--- Raw data ---

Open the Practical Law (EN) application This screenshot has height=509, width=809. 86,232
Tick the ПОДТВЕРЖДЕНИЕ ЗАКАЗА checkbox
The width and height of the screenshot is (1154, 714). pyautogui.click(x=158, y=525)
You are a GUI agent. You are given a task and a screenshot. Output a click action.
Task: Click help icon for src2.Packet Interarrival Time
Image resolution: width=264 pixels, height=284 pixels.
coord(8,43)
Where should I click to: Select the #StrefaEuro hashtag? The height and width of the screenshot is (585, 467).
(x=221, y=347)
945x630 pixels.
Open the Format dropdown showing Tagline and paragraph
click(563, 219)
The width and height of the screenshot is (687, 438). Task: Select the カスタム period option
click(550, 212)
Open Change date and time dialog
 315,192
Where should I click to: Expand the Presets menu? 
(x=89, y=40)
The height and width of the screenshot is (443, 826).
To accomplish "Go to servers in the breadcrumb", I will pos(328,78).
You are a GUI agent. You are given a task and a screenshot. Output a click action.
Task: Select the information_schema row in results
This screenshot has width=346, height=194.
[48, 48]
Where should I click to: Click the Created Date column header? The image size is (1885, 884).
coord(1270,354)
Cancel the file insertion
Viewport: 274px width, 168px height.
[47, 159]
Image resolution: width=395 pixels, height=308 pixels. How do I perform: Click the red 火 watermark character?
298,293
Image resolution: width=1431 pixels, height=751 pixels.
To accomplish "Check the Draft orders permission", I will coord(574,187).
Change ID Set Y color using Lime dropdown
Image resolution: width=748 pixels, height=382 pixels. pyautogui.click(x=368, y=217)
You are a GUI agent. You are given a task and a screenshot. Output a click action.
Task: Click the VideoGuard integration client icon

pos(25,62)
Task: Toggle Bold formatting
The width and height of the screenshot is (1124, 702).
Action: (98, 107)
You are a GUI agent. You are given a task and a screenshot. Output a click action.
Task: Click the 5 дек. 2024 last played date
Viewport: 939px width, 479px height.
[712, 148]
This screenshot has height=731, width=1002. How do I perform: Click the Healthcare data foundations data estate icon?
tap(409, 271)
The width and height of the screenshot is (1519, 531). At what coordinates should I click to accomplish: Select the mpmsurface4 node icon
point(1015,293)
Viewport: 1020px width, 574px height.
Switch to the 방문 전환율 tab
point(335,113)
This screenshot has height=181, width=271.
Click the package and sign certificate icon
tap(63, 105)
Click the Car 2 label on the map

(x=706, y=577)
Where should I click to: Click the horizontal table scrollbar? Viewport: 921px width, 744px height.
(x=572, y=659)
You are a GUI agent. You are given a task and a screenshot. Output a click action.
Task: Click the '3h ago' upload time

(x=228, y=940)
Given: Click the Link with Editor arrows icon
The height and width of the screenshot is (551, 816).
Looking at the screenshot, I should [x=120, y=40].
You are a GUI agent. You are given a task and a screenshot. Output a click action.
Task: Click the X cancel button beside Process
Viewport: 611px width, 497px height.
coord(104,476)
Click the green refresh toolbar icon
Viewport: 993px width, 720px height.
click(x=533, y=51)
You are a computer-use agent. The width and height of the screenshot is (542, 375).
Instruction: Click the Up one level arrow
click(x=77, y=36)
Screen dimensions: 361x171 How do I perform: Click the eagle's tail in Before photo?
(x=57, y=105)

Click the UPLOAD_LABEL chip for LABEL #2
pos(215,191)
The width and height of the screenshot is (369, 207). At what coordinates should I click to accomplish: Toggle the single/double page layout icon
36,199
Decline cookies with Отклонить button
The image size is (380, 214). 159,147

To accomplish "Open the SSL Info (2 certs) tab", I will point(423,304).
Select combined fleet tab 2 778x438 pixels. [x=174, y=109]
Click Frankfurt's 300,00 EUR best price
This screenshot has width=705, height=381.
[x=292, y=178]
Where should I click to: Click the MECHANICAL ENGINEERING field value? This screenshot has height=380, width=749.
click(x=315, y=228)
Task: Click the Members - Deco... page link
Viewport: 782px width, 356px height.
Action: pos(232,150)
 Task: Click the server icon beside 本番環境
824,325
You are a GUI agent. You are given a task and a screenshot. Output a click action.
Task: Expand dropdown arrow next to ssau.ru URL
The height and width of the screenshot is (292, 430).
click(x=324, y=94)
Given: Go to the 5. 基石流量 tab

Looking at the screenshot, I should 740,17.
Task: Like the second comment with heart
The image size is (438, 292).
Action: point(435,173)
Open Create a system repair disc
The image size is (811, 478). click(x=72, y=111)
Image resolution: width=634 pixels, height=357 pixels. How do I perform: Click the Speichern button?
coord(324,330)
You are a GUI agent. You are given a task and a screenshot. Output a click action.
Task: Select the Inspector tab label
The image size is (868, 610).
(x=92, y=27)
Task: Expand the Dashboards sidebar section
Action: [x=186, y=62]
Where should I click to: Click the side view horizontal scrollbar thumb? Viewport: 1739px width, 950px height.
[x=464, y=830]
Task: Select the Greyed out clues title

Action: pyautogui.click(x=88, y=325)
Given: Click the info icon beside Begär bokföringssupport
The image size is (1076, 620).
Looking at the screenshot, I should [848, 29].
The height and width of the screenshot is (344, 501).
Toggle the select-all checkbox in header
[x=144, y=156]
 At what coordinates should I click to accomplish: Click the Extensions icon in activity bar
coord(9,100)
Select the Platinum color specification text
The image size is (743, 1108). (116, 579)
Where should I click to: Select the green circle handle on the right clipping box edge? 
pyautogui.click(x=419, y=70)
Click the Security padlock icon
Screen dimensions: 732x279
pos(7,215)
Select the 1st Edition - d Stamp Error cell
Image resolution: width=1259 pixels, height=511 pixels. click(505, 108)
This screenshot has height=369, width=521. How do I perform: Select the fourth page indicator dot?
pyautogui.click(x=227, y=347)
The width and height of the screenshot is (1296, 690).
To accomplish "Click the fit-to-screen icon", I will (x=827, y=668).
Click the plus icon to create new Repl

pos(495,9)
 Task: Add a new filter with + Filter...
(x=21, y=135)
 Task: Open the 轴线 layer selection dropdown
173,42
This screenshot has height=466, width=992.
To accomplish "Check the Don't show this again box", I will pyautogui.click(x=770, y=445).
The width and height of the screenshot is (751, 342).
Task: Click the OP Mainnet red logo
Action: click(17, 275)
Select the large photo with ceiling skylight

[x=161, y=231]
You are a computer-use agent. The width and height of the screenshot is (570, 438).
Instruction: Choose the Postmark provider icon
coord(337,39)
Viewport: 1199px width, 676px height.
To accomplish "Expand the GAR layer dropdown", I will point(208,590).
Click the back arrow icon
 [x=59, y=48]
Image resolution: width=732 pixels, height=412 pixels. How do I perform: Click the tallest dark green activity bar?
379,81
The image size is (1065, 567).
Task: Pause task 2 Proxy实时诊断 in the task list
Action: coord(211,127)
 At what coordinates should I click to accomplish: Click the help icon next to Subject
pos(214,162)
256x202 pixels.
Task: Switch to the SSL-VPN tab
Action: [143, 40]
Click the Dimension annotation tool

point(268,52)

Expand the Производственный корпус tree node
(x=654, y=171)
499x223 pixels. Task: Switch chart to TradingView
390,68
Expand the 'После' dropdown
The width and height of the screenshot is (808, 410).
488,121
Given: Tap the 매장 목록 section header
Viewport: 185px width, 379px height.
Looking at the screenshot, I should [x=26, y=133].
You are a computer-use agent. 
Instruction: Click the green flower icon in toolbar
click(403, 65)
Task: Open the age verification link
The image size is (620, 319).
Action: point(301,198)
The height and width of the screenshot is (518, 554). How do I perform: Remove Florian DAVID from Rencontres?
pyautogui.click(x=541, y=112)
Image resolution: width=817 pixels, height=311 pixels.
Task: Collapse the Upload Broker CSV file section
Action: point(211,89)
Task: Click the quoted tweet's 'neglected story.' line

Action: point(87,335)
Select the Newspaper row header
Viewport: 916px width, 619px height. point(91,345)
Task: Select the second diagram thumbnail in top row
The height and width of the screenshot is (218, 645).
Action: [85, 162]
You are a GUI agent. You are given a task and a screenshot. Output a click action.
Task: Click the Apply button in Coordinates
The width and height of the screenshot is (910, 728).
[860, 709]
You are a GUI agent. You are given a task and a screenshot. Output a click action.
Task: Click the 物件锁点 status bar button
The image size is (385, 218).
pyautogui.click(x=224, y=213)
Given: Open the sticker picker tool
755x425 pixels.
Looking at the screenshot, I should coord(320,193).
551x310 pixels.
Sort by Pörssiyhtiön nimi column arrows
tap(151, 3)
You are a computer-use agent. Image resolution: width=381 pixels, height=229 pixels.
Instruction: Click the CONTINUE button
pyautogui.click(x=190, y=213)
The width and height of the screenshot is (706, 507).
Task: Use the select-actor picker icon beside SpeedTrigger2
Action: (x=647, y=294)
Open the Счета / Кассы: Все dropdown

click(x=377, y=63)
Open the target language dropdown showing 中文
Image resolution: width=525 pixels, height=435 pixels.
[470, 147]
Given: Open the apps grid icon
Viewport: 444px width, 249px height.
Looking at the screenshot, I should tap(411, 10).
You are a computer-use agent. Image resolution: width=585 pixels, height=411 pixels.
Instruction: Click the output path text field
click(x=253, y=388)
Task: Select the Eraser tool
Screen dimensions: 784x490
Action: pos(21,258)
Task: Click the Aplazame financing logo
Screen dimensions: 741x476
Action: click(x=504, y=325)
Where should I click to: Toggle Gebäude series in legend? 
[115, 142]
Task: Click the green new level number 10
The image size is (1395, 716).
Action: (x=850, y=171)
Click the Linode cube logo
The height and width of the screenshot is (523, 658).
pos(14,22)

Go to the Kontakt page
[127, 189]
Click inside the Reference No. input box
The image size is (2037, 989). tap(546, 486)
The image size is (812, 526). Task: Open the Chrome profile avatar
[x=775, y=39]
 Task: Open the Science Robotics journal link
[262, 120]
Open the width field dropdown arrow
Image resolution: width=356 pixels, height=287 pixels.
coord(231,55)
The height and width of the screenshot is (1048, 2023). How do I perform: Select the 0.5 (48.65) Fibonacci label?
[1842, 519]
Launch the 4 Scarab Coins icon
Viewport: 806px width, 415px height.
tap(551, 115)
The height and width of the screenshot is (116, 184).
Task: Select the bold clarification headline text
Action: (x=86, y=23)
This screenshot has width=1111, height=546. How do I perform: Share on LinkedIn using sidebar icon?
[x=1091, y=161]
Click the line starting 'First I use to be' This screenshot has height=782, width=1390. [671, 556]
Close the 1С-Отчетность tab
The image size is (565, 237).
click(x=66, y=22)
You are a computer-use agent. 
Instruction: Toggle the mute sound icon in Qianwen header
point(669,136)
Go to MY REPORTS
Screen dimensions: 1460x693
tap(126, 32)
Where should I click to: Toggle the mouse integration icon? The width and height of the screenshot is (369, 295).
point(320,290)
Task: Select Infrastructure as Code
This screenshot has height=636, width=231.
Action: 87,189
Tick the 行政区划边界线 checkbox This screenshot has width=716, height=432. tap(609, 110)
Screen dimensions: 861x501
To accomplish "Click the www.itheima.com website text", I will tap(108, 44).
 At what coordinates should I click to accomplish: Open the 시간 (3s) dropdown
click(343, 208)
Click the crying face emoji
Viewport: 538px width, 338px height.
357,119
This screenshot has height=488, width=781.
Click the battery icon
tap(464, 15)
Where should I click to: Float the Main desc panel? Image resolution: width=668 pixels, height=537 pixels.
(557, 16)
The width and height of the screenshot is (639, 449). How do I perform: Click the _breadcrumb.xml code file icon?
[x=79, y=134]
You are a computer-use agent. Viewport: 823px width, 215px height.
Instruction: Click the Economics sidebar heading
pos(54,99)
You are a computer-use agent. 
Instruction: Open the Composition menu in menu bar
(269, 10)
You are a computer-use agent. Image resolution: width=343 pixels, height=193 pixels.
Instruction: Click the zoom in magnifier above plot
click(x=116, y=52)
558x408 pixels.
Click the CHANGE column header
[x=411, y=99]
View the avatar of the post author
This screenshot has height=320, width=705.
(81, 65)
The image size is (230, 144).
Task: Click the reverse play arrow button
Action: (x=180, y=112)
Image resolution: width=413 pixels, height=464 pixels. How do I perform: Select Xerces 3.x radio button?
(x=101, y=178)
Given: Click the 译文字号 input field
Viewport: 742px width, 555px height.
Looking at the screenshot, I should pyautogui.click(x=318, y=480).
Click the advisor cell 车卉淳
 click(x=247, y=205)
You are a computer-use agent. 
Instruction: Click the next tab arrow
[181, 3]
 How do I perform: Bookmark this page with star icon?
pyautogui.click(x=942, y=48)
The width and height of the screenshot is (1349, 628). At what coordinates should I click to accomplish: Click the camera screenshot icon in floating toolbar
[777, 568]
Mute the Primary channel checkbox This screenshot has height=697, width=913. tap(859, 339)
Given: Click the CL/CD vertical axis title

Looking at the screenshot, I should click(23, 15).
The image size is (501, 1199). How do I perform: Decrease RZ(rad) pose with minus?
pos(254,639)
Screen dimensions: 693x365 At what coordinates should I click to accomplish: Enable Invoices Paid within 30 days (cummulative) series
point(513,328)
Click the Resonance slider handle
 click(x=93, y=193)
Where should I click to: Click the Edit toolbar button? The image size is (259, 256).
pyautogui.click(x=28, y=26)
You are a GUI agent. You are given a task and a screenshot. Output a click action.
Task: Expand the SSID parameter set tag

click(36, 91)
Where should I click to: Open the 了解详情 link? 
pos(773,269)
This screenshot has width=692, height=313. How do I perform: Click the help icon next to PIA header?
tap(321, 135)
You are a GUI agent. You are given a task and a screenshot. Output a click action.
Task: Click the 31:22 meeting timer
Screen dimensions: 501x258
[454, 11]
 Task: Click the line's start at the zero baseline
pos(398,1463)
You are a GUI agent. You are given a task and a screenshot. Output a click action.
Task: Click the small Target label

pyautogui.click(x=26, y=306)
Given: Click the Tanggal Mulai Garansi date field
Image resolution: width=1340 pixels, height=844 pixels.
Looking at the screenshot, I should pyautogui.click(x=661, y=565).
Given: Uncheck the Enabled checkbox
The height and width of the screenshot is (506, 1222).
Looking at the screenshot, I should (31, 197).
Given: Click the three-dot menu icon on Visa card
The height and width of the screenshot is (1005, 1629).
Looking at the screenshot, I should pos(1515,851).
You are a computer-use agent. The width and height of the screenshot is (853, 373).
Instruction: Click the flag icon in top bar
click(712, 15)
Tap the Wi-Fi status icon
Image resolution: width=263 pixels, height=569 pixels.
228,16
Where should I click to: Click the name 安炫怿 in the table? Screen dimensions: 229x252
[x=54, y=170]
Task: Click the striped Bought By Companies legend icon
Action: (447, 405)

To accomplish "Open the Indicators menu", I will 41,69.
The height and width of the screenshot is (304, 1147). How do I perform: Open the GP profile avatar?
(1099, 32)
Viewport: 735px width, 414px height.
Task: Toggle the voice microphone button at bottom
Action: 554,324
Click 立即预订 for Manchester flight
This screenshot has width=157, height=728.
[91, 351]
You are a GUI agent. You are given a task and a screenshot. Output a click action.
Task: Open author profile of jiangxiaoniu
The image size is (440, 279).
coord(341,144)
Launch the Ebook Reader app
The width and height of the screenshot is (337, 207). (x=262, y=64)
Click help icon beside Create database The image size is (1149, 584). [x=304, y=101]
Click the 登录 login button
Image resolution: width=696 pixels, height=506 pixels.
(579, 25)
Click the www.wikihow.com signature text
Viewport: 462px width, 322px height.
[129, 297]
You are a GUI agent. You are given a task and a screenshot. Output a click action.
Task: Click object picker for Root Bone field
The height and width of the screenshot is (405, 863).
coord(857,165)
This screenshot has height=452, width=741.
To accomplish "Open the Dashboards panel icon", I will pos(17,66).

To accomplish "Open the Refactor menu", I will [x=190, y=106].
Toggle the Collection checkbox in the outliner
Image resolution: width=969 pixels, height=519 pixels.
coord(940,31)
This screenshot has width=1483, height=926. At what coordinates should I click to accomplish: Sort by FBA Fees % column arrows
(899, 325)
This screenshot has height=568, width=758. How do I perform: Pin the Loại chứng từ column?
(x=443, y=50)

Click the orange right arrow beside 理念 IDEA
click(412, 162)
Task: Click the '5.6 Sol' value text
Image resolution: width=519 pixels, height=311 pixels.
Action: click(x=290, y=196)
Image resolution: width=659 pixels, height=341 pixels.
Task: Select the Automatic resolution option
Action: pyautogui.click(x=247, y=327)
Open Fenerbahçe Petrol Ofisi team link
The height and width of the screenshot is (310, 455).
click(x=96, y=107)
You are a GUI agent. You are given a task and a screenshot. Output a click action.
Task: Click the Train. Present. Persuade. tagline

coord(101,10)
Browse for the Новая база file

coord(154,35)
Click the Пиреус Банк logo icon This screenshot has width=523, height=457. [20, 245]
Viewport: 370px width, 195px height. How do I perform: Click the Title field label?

---

**What you are asked to do**. Copy every line from the entries that contains the word "second".

**Exercise output**.
Task: Like the second comment with heart
Task: Select the second diagram thumbnail in top row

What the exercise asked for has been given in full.